Childcare staff in parts of Sydney will have to be vaccinated to go to work, under a new rule to address rising fears of transmission in daycare centres.

Thirty childcare centres are currently considered exposure sites across Sydney, mostly in the west and southwest, though there has been limited transmission so far.

Some 139 services have notified the Department of Education of positive COVID-19 cases since the current outbreak started in June, a spokesperson said.

On Friday, 115 childcare services were temporarily closed in NSW due to a ‘health emergency’, according to the childcare authority ACECQA.

The vaccine mandate will apply from August 30 for childcare workers who live or work in the 12 hotspot local council areas. They’ll need to have received at least one dose.

Parents across the state are now being urged to keep their children home if they can.

‘Unless you absolutely have to, please do not send your child to childcare or early childhood,’ Premier Gladys Berejiklian said on Friday.

‘We know this is a big imposition for many families but…we’re seeing too much transmission from workers to families and we need that to stop.’

Chief Health Officer Kerry Chant said earlier this week that parents who are working from home should keep their children at home.

Schools are seeing between one and three per cent of students attend in person. The government wants to see similar figures for childcare.

One of the affected centres is Glebe Montessori in inner Sydney, where a two-year-old tested positive for the virus last week.

A parent told AAP he and his wife were informed their toddler had tested positive and the centre was closed in a late-night email.

It was only three or four days later that he heard from NSW Health, who told him his child was considered a close contact. The family was already isolating.

The experience has been ‘terrifying’, said the man, who did not wish to be named. He spent the first day of isolation preparing documents outlining how to take care of his child should his wife and him succumb to the virus.

The couple had planned to withdraw their child from childcare once NSW hit 250 cases a day, but did not end up doing so because they could not care for their child and work at the same time.

‘There was a lot of anguish in that, should we have done that?’ he said.

He has now withdrawn his child, and quit his job to be able to care for them.

He wishes the government had done more to get educators vaccinated, and is also hoping for priority vaccination for kids, he said.

A childcare worker at a centre in Auburn in western Sydney told AAP it was ‘so scary’ to still be open, but the company had to keep paying its rent.

She worries the virus could be introduced by a cleaner or a child’s parents, some of whom are health care workers.

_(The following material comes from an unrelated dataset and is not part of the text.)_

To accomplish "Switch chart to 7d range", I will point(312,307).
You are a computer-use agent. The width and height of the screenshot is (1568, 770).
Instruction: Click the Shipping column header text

The children play together and sleep together, so she fears the virus could easily spread between them.

Though attendance numbers have dropped by around 70 per cent, some parents are still sending their kids to the centre to look after them while they work from home, which is ‘not fair’ for other families, she said.

‘Some parents say, ‘if my little child stay home, I cannot work because they will be sitting in front of the TV for the whole day’,’ she said.

‘Parents can stop the virus going around, they can keep their child at home.’

Children aged under 10 have made up around 13 per cent of cases in NSW in the past three weeks.

Some 517 have tested positive in the past week alone, including 80 in the 24 hours to 8pm on Thursday.